- _WHAT NEEDS TO BE DONE_: Copy out only the records from the line that has "At what coordinates" through the line that has "coord(79,311)", substituting "badge" for "tag" and leaving everything else as it is. Leave out the pictures.

[Data items]
-- -- --

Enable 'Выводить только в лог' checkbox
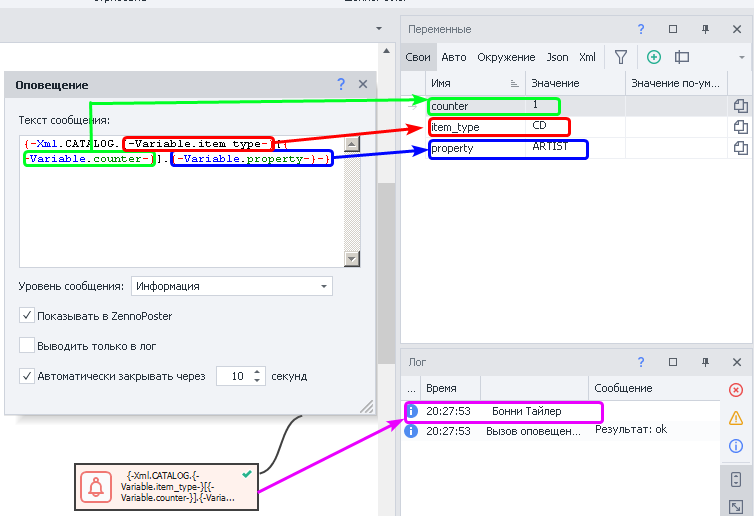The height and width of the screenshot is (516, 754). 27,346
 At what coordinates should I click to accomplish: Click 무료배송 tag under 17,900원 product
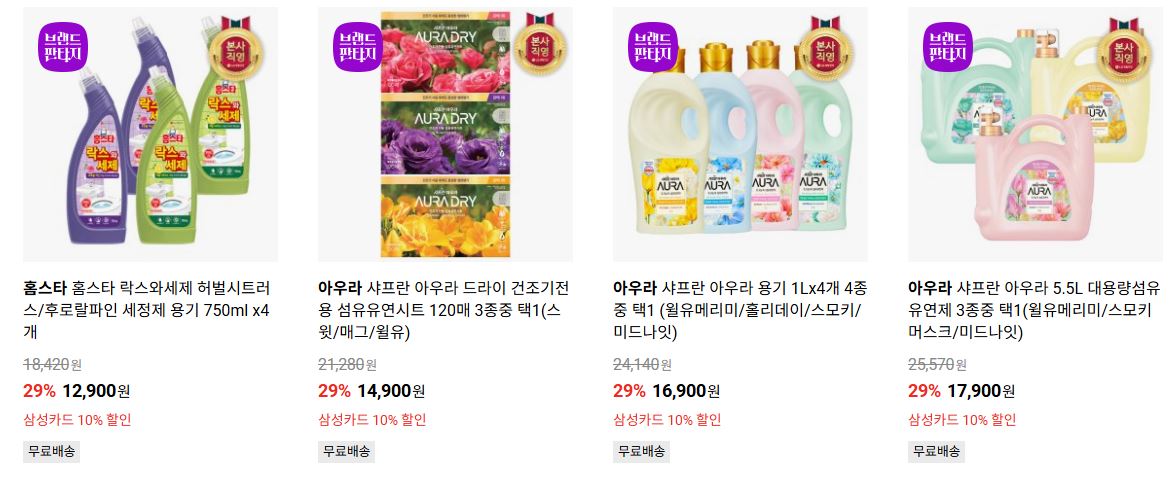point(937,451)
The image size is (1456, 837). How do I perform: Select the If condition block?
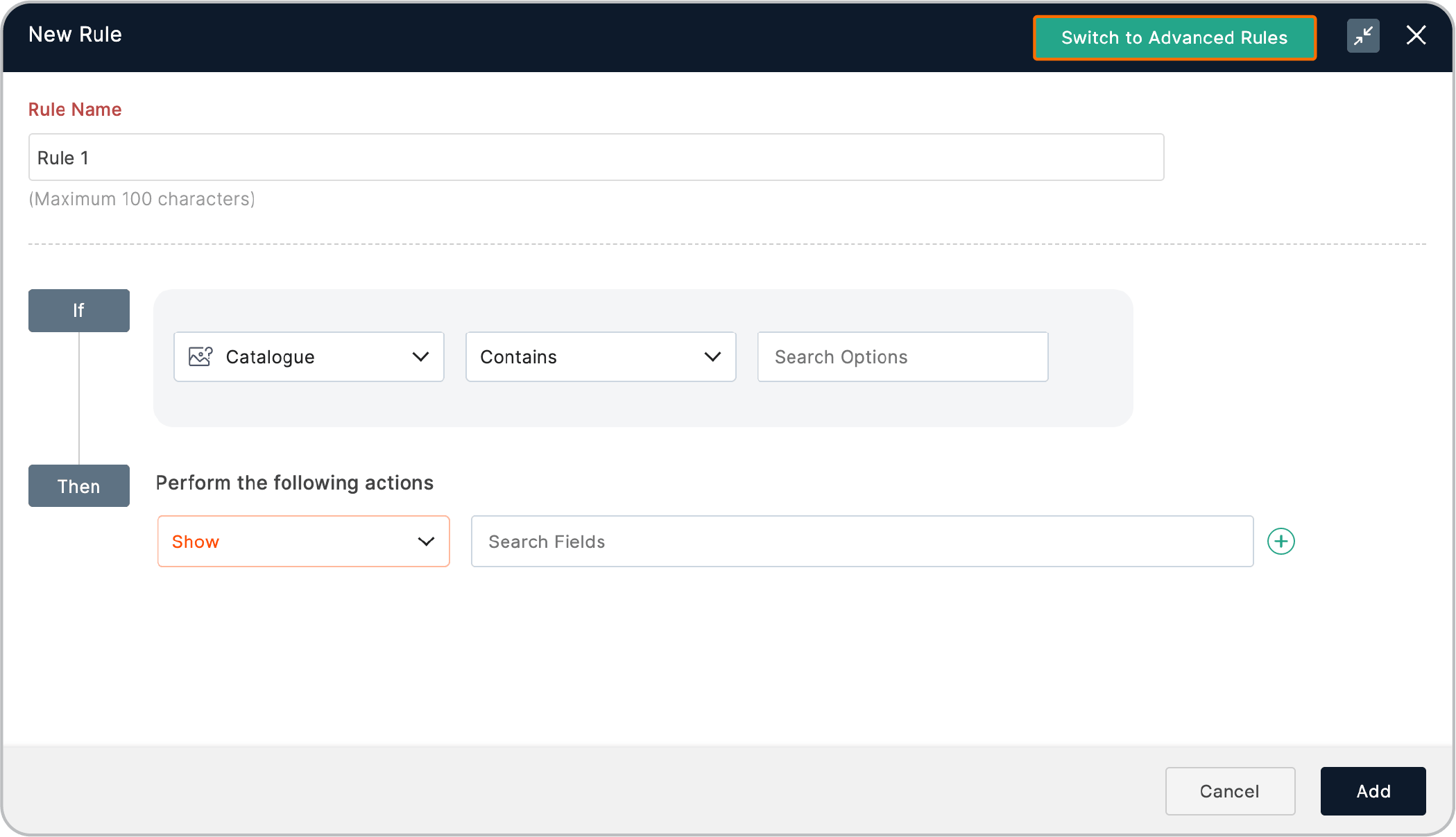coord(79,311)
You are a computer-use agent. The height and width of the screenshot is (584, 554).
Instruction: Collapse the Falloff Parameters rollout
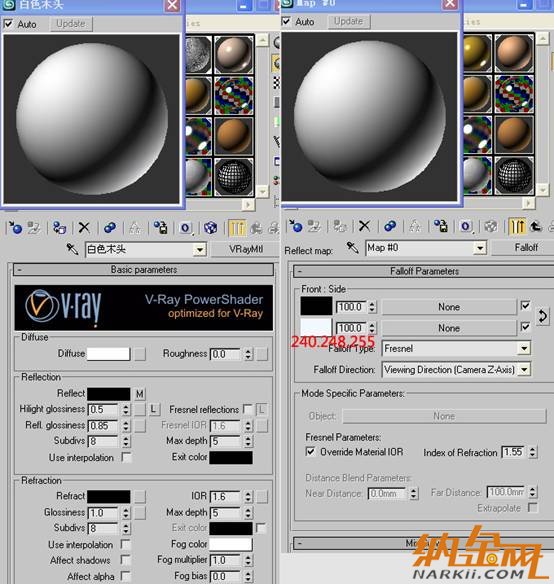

-- -- --

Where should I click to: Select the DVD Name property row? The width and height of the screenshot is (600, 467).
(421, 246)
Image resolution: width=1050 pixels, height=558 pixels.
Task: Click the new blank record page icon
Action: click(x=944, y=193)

-- -- --

- _TASK ANSWER_:
 At what coordinates should I click to accomplish: Click 무료배송 badge under 17,900원 product
point(937,451)
The image size is (1456, 837). How do I perform: Select the If condition block?
coord(79,311)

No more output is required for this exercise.